THE HALF-BLOOD INDIAN.

AN ANTHROPOMETRIC STUDY.

By FRANZ BOAS.[1]

THERE are few countries in which, the effects of intermixture of races and of change of environment upon the physical characteristics of man can be studied as advantageously as in America, where a process of slow amalgamation between three distinct races is taking place. Migration and intermarriage have been a fruitful source of intermixture in the Old World, and have had the effect of effacing strong contrasts in adjoining countries. While the contrasts between European, negro, and Mongol are striking, their territories are connected by broad stretches of land which are occupied by intermediate types. For this reason there are only few places in the Old World in which the component elements of a mixed race can be traced to their sources by historical methods. In America, on the other hand, we have a native race which, although far from being uniform in itself, offers a marked contrast to all other races. Its affiliations are closest toward the races of Eastern Asia, remotest to the European and negro races. Extensive intermixture with these foreign races has commenced in recent times. Furthermore, the European and African have been transferred to new surroundings on this continent, and have produced a numerous hybrid race, the history of which can also be traced with considerable accuracy. We find, therefore, two races in new surroundings and three hybrid races which offer a promising subject for investigation: the Indian-white, the Indian-negro, and the negro-white. The following study is devoted to a comparison of the Indian race with the Indian-white hybrid race.

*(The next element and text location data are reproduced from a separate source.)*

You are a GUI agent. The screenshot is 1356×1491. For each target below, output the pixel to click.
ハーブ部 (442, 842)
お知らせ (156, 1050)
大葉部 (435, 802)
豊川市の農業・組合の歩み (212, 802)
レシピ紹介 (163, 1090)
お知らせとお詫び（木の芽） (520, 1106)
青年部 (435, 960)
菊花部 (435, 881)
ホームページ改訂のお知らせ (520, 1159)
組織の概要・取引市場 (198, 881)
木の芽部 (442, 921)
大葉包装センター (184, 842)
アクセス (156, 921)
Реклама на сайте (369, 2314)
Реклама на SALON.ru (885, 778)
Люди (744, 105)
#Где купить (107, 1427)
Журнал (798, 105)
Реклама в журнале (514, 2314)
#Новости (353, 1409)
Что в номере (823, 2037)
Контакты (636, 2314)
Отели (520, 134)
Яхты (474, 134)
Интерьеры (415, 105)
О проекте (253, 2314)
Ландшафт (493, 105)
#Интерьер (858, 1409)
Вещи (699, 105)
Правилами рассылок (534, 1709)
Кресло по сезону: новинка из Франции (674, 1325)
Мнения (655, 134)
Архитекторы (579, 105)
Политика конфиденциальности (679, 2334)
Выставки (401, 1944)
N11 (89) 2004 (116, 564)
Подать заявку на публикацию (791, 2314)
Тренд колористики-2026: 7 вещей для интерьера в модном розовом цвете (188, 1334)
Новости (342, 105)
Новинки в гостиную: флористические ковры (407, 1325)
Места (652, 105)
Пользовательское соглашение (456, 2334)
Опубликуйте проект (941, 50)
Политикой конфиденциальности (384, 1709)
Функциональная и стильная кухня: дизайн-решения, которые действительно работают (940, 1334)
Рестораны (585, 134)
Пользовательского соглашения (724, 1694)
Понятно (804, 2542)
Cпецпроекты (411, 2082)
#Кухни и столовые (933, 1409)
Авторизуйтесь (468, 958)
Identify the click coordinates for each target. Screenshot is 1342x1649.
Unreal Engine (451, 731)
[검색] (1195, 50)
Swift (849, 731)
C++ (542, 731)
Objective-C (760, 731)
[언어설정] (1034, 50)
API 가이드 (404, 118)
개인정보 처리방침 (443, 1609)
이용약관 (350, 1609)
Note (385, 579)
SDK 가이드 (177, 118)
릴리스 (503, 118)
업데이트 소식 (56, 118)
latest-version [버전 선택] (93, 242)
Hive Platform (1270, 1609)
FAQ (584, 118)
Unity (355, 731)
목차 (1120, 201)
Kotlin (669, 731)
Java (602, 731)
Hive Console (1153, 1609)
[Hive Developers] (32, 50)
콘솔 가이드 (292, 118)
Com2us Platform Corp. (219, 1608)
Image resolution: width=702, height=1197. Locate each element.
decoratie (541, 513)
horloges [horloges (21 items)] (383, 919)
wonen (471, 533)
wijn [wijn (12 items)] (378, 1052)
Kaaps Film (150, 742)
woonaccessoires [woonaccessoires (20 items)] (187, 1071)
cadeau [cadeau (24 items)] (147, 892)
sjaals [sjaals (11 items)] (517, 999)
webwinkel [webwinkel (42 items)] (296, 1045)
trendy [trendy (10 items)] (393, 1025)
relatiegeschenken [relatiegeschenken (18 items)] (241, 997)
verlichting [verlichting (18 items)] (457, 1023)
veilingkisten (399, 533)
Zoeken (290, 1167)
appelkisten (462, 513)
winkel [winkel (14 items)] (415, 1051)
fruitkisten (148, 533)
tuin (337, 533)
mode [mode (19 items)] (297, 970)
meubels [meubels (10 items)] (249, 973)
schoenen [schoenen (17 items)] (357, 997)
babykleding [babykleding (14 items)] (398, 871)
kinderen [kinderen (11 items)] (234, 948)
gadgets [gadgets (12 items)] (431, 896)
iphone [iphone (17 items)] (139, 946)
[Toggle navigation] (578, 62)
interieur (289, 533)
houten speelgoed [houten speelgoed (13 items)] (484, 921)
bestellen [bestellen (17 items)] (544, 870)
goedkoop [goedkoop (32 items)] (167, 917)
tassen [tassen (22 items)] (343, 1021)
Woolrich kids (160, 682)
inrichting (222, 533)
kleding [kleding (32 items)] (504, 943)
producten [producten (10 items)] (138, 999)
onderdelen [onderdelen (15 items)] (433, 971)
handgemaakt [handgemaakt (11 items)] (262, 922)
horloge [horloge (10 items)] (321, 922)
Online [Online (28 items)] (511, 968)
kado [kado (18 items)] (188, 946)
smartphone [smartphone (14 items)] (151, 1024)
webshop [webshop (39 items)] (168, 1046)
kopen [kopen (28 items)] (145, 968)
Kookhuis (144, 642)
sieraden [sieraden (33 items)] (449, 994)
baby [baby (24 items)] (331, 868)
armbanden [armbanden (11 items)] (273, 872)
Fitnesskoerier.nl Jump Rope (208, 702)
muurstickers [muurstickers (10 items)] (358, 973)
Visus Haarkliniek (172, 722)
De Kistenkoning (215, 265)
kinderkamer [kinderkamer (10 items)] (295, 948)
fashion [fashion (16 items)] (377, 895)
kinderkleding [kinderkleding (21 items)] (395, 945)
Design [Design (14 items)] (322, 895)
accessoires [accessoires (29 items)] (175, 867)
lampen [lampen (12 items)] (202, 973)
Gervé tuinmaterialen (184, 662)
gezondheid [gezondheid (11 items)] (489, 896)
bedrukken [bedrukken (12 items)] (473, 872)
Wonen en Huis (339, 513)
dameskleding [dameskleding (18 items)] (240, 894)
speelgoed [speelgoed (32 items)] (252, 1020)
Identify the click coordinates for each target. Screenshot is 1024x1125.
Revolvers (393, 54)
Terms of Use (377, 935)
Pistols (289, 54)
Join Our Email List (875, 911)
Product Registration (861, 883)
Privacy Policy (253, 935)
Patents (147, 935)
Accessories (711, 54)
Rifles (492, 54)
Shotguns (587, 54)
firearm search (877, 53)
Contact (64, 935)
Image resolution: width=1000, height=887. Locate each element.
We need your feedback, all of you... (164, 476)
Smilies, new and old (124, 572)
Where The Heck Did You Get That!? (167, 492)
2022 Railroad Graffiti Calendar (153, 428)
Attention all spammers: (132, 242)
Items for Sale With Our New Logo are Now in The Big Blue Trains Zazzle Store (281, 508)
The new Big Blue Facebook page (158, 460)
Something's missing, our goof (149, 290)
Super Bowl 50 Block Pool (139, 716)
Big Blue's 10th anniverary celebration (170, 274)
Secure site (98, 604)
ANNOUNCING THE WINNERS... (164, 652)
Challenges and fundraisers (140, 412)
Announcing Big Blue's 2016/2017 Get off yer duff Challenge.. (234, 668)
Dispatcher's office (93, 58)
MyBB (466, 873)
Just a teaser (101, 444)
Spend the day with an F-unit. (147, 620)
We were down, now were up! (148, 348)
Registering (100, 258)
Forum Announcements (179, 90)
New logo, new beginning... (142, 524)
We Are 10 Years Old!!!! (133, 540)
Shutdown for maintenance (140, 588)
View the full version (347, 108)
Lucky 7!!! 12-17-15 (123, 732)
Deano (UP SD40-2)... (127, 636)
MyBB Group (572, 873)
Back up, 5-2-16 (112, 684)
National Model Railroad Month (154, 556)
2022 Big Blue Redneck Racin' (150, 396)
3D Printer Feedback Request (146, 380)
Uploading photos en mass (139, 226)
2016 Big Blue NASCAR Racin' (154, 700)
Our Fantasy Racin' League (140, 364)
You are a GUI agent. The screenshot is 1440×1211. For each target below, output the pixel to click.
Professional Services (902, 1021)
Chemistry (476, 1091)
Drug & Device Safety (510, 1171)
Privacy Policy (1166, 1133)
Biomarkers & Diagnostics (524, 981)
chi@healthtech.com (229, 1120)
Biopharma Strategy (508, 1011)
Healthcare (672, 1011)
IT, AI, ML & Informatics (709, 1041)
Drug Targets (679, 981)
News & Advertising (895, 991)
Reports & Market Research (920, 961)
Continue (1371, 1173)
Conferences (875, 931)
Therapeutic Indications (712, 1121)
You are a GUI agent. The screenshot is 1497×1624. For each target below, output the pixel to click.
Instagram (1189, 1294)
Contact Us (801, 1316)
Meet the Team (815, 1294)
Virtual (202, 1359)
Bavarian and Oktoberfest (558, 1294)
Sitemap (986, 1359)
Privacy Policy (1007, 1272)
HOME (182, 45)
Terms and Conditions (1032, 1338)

It is generally supposed that hybrid races show a decrease in fertility, and are therefore not likely to survive. This view is not borne out by statistics of the number of children of Indian women and of half-blood women. The average number of children of five hundred and seventy-seven Indian women and of one hundred and forty-one half-blood women more than forty years old is 5·9 children for the former and 7·9 children for the latter. It is instructive to compare the number of children for each woman in the two groups. While about ten per cent of the Indian


  1. The material for this study was collected for the Department of Ethnology of the World's Columbian Exposition. Prof. F. W. Putnam, chief of the department, organized a Section of Physical Anthropology, in charge of the writer. It was one of the objects of this section to collect anthropometric material illustrating the racial characteristics of the North American Indians.